Rabu 02 Nov 2016 11:00 WIB

Islam, Syariah, dan Halal

Red:

Perkembangan ekonomi Islam di Indonesia tidak bisa dilepaskan dari gelombang ekonomi Islam yang terjadi pada tataran global. Namun, Indonesia sering terlambat merespons perkembangan, sehingga kerap kali kalah langkah dan lalu kalah bersaing jika dibandingkan negeri jiran.

 

Semangat mempraktikkan Islam secara kaffah, termasuk di bidang ekonomi, muncul di paruh kedua abad ke-20, setelah banyak negara Muslim merdeka dari penjajah. Percikan pemikiran ini muncul dari sebagian kaum intelektual Muslim, yang berkesempatan belajar di Barat pada dekade 1950-an.

Mereka mulai menyadari sesungguhnya ajaran Islam yang kaffah dapat dijadikan premis tidak saja dalam ilmu pengetahuan umum, tetapi juga di bidang ekonomi. Keyakinan baru pun muncul bahwa sistem ekonomi Islam adalah unik dan berbeda dari sistem yang berlaku saat itu, yakni kapitalisme, sosialisme, dan percampuran dua sistem tersebut yang dikenal dengan ekonomi campuran (mix economy).

Sejak saat itu dimulailah penelitian serius dan mendalam di kalangan ahli keuangan ataupun ekonomi serta ulama di bidang ilmu syariah, untuk mengecek dan mempersiapkan cara merealisasikan ekonomi Islam dalam kenyataan.

Uji coba keuangan Islam dimulai oleh inisiatif individual ketika berdiri lembaga simpanan berbasis bagi hasil di Mesir pada 1963, yaitu Mit Ghamr Local Saving.
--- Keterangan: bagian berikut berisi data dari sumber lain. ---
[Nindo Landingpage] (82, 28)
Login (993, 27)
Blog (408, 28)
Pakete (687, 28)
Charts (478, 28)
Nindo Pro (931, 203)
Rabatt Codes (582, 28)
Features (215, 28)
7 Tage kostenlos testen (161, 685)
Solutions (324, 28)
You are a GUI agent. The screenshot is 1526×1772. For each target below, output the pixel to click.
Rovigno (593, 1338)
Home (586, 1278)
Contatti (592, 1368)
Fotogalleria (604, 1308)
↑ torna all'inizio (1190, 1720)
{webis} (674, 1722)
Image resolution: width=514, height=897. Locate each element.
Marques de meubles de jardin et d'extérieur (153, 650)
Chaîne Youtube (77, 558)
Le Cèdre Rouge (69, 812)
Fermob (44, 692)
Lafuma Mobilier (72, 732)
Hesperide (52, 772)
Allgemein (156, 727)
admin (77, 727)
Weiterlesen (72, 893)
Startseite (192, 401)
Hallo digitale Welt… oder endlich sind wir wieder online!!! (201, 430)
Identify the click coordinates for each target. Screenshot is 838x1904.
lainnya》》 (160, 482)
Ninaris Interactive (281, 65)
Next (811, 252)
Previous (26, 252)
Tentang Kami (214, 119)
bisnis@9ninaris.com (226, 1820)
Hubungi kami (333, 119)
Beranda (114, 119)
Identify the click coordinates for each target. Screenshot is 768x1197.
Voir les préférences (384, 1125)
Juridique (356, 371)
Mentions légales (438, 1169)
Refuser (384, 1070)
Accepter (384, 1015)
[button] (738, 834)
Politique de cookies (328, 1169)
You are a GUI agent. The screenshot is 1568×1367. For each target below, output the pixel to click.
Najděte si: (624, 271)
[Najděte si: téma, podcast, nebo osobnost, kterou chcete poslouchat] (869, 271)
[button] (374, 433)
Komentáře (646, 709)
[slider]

Dr Ahmad El-Naggar yang mendirikan lembaga itu di Kota Mit Ghamr, Mesir.

 

Kemudian pada 1975, atas inisiatif dari negara-negara Islam (yang juga mendorong terbentuknya Organisasi Konferensi Islam/OKI), didirikanlah Bank Pembangunan Islam (Islamic Development Bank/IDB). Ini adalah bank Islam pertama yang didasarkan pada prinsip nonriba, non-gharar, non-maysir, dan dikelola secara manajerial modern dan profesional. Hingga kini, IDB tetap menjadi leading dari lembaga keuangan Islam.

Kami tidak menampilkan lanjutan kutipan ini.